> [PROMPT]:
Locate the string "will" in the listing below. Copy every line where it is found.

> [SOURCE MATERIAL]:

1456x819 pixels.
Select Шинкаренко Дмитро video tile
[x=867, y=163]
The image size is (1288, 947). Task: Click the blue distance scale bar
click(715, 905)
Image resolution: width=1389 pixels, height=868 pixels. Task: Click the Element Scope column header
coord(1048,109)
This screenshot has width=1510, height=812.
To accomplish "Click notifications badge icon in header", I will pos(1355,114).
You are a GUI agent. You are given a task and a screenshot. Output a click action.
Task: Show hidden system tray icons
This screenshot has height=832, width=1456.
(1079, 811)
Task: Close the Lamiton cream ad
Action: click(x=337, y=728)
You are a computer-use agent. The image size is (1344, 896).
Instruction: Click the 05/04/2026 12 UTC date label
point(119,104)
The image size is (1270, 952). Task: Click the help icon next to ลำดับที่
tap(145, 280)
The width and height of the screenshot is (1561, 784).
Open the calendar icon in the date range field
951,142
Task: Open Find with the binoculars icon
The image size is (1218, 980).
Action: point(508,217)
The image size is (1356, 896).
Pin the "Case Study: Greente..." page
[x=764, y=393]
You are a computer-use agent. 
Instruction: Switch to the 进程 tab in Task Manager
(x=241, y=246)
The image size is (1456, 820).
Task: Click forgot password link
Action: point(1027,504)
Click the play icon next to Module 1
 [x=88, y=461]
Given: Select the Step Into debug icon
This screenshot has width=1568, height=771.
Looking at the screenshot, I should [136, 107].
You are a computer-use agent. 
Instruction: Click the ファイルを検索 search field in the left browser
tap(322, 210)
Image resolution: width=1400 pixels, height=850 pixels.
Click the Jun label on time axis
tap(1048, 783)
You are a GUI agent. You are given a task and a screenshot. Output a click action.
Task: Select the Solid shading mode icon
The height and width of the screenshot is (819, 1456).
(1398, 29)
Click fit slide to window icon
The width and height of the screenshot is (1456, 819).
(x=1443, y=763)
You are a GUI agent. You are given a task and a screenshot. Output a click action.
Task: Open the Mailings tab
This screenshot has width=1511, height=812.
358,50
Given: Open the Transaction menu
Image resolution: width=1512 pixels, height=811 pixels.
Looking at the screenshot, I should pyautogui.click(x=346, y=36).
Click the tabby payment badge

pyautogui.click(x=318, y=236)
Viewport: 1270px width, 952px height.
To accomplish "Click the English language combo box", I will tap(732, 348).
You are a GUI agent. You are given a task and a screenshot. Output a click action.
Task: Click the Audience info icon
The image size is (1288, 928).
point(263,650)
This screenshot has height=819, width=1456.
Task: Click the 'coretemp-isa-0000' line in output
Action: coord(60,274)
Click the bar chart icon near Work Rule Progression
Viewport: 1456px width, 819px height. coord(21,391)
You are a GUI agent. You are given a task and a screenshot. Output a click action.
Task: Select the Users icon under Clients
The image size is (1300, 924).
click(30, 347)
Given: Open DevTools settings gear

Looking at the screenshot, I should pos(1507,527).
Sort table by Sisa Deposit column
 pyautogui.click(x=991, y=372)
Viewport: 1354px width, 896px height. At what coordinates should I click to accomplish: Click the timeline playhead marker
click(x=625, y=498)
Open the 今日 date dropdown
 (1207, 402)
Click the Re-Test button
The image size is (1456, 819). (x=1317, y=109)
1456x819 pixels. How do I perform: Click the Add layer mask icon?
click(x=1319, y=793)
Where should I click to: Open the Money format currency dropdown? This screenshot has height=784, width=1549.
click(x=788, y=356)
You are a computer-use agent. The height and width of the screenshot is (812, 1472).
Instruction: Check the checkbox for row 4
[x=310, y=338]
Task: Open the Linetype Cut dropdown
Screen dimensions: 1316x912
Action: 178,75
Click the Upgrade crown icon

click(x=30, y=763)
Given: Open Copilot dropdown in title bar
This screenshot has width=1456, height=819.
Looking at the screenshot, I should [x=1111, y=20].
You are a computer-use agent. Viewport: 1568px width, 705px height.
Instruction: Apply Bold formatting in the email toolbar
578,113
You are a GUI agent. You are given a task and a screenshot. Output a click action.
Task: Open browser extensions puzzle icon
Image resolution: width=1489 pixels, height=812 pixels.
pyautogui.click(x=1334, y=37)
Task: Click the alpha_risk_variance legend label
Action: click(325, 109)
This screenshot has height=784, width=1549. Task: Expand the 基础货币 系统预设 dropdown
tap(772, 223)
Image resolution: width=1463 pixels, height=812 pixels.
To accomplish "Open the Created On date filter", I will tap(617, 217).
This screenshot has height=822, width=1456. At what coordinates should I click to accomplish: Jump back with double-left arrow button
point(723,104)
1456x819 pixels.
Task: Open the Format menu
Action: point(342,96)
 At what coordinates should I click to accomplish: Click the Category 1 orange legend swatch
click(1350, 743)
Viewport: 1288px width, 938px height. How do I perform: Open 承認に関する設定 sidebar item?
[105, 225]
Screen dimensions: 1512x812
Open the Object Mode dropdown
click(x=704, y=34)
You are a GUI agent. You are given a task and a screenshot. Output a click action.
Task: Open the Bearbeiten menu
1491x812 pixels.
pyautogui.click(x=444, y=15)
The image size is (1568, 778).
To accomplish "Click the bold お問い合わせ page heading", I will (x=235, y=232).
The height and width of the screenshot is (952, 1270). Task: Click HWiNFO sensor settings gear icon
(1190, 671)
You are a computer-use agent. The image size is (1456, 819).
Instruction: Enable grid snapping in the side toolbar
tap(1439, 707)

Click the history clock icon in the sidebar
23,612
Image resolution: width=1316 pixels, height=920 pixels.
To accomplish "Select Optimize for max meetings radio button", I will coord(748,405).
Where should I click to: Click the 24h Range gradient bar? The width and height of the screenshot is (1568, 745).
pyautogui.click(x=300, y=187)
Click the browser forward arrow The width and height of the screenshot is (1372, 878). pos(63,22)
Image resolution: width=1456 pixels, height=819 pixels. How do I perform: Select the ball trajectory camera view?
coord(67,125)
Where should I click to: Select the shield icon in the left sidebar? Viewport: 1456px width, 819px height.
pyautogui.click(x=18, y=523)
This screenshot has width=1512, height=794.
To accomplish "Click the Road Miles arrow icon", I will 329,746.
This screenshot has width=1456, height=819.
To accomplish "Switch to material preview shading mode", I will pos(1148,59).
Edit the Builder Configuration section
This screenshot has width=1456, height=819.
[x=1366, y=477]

> [SOLUTION]:
To accomplish "Click notifications badge icon in header", I will pos(1355,114).
To accomplish "Click the English language combo box", I will tap(732, 348).
To accomplish "Open the Created On date filter", I will tap(617, 217).
To accomplish "Click the bold お問い合わせ page heading", I will (x=235, y=232).
To accomplish "Select Optimize for max meetings radio button", I will coord(748,405).
To accomplish "Click the Road Miles arrow icon", I will 329,746.
To accomplish "Switch to material preview shading mode", I will pos(1148,59).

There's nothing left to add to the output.